I mentioned all this to my best friend while we were having drinks the other night, just because I was so excited, and she had a huge averse reaction that I completely didn’t expect. It turns out she made a sex tape herself in college once and has spent the last five years trying to get it off the internet, because her ex turned out to be a huge dick. (No idea why this never came up before btw. I guess she didn’t want me to google it.) I told her that my bf was nothing like her ex, but she got this look on her face and told me that they all seem like nice guys until they aren’t, and that sex tapes are never a good idea no matter how much you trust someone.
It’s true that I’ve only been with this guy for a few months. But I also know her ex from college, and I wouldn’t have trusted him as far as I could throw him anyway, no matter what he said, and I do trust my new bf. Plus I think there’s something sick about how women are so phobic of these things, but men never seem to worry about them, and I just can’t see myself caring about the opinion of anyone who holds the fact that I’ve had (amazing) sex in the past against me. Then again, I wouldn’t want any old rando/coworker to be able to google my orgasm sounds, and my own dating experience does confirm her point that basically anyone can turn out to be nuts, especially if you dump them. But the trust thing is part of what makes it so ***king hot!! So should I take the leap?
- Video killed the radio star
Dear Video,
Here we go again. As an advice columnist I’m basically ethically obligated to say that sex tapes are always a bad idea. (I may even be legally obligated; I’d have to check). And it’s true, objectively. It’s universally acknowledged that the risks of taping are high, and the benefits are low. Getting your rocks off for a few minutes isn’t worth taking the chance that you could end up with a possibly-permanent problem like your friend’s. The logic is the same as that of using a condom. Safe sex = undocumented sex.
The problem is, I don’t really believe that. I think there are benefits that that logic doesn’t account for. Or to put it another way, I think there are risks to not making a sex tape that aren’t immediately obvious.
You yourself said that your best friend’s logic is “basically anyone can turn out to be nuts,” so you shouldn’t ever really trust anyone. (The fact that she never shared her sex tape experience with you speaks to that too.) And that makes sense. But can you imagine really living that way? Can you imagine starting a relationship with that worldview? Or with someone else who felt that way?
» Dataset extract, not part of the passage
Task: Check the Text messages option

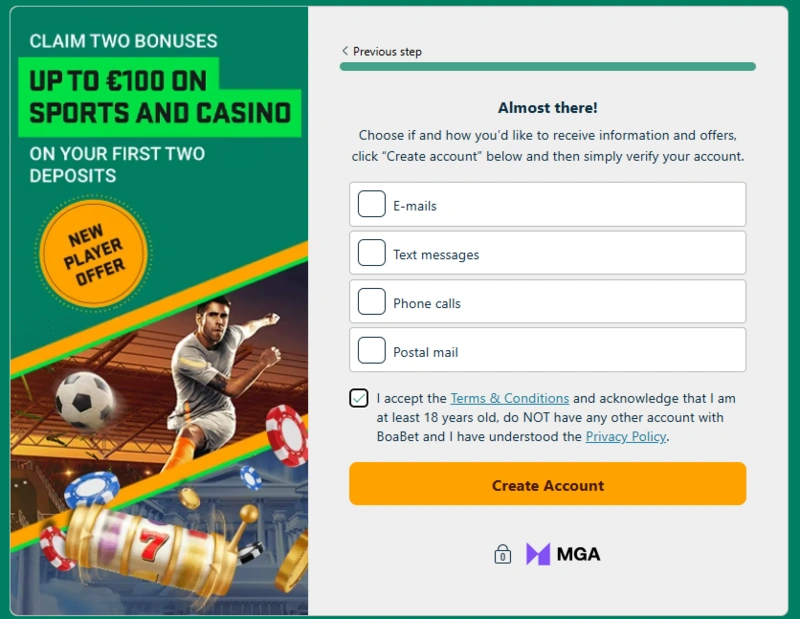Action: point(371,253)
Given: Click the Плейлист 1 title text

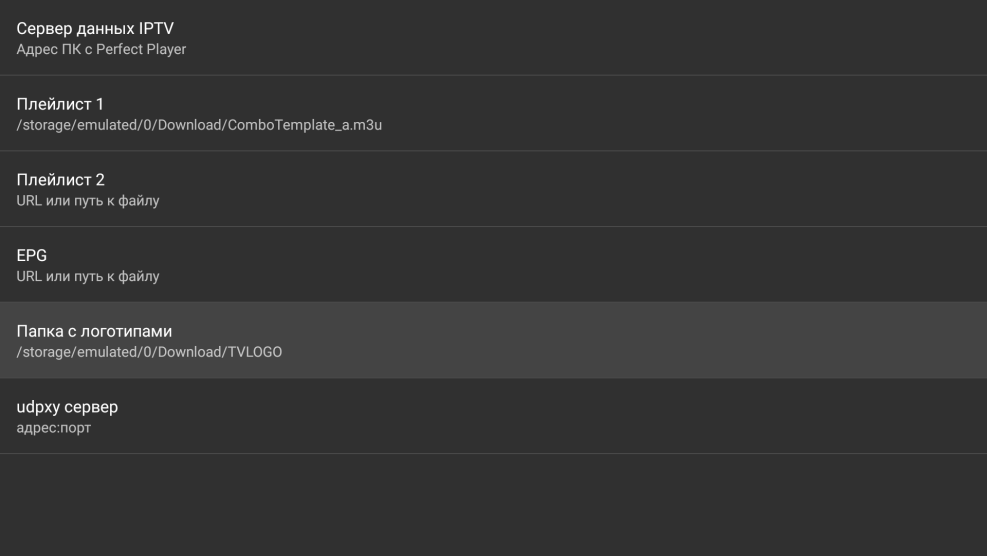Looking at the screenshot, I should click(x=60, y=104).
To put it another way, even if your friend gets her sex tape off the internet, if her ex manages to make her feel that she can’t trust anyone else with her body and her confidences, the dickheads have still won. In fact, I would venture to assert that even if the worst happens, the shittiness of the situation won’t suck as much as it would suck to spending your whole life never trusting people. Because that would mean never having real friends. It would mean giving up on ever feeling loved.
I’m not saying that you have to love the guy in order to justify making a sex tape, and I’m certainly not saying that you shouldn’t be savvy and careful,. (E.g., you might want to consider keeping a copy.) But your ability to trust people, to make yourself vulnerable, might be the most valuable thing you have. Don’t give it up if you can help it.